> _Aim of the task_
An unchanged copy of all the lines below is expected, and it should contain no pictures.

> _Items from a dataset_
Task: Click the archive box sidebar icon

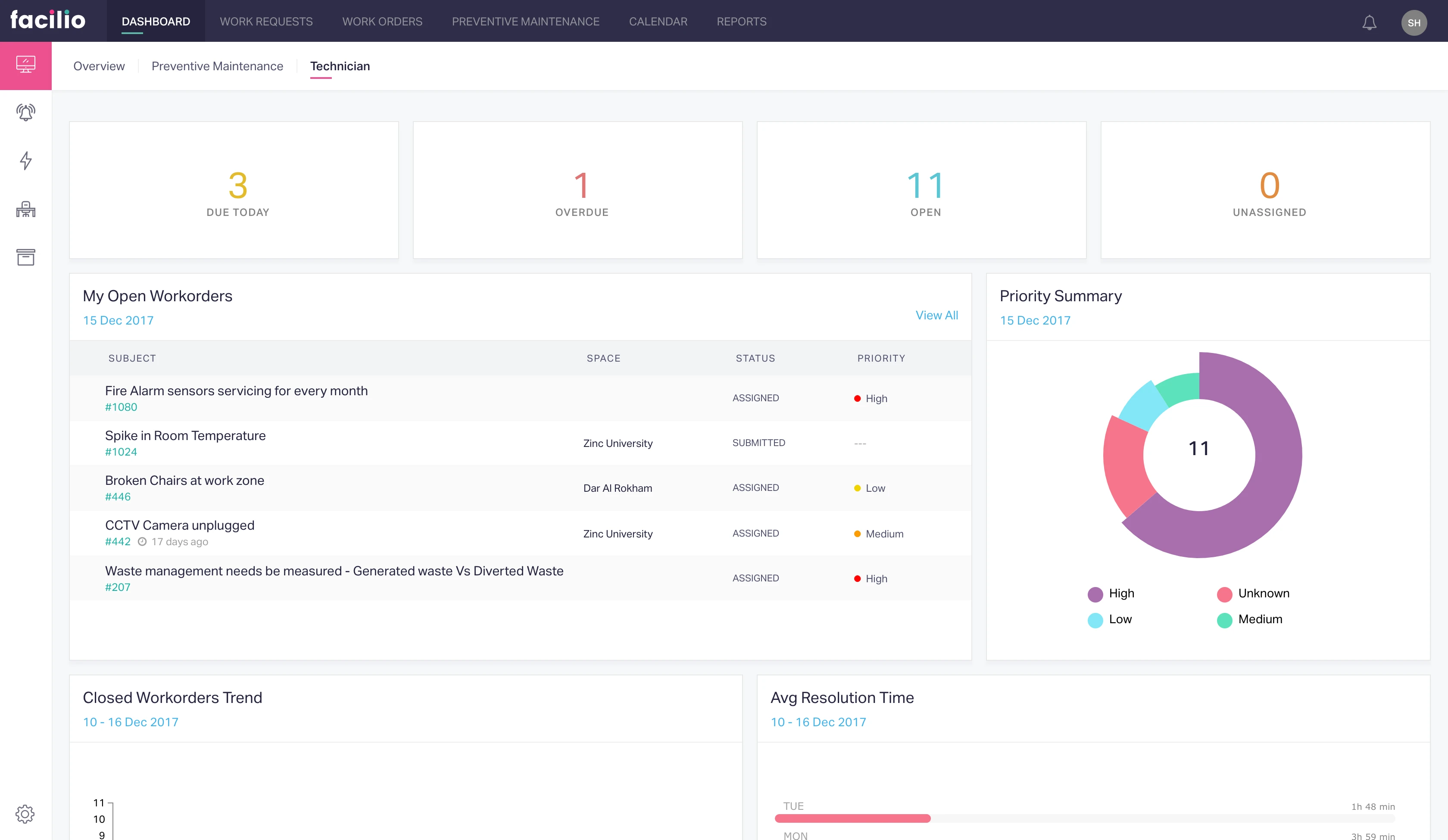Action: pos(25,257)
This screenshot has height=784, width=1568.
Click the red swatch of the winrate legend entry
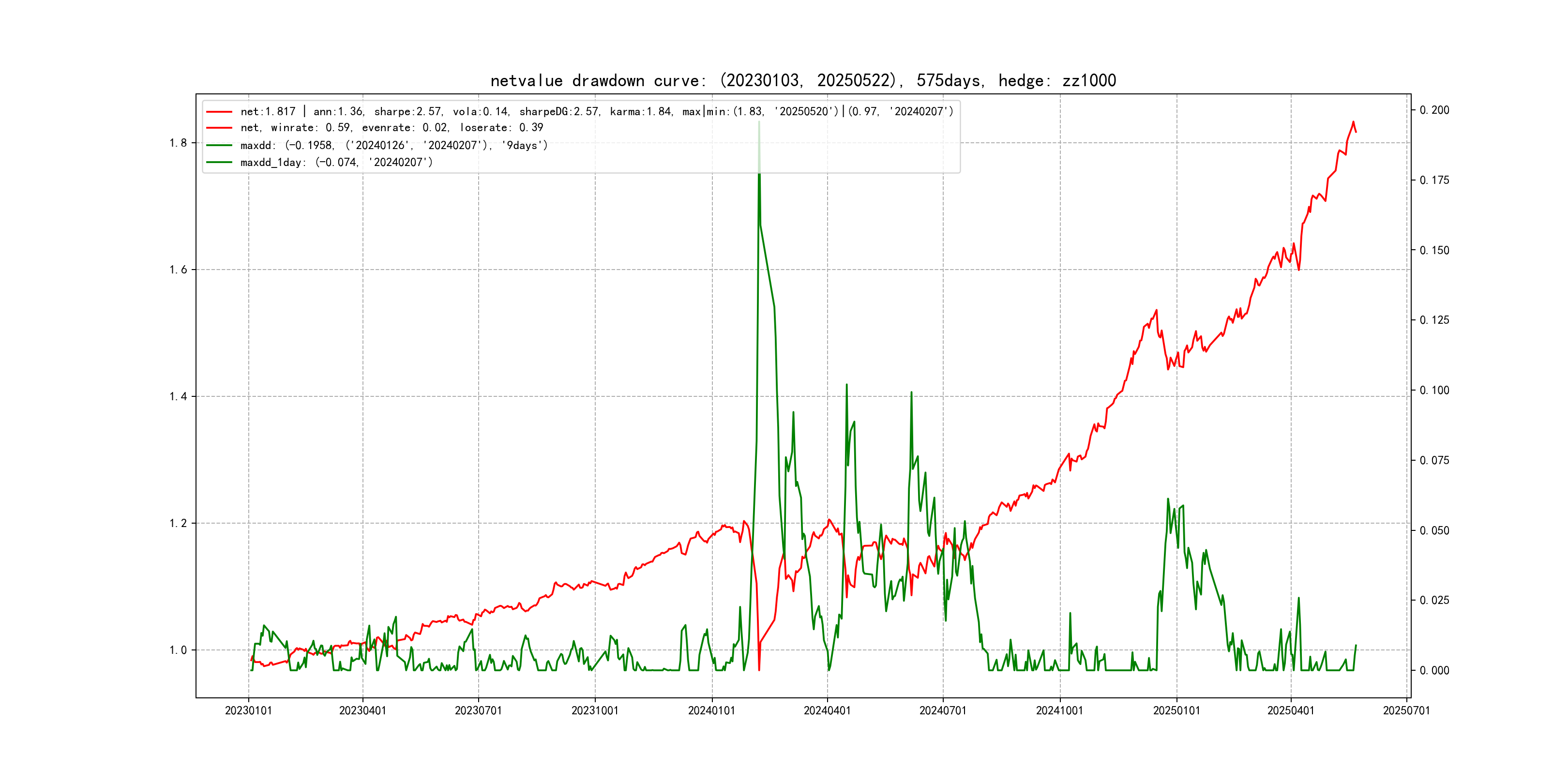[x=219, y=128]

> _Output for this task_
Task: Click the archive box sidebar icon

Action: pos(25,257)
This screenshot has height=784, width=1568.
Click the red swatch of the winrate legend entry
[x=219, y=128]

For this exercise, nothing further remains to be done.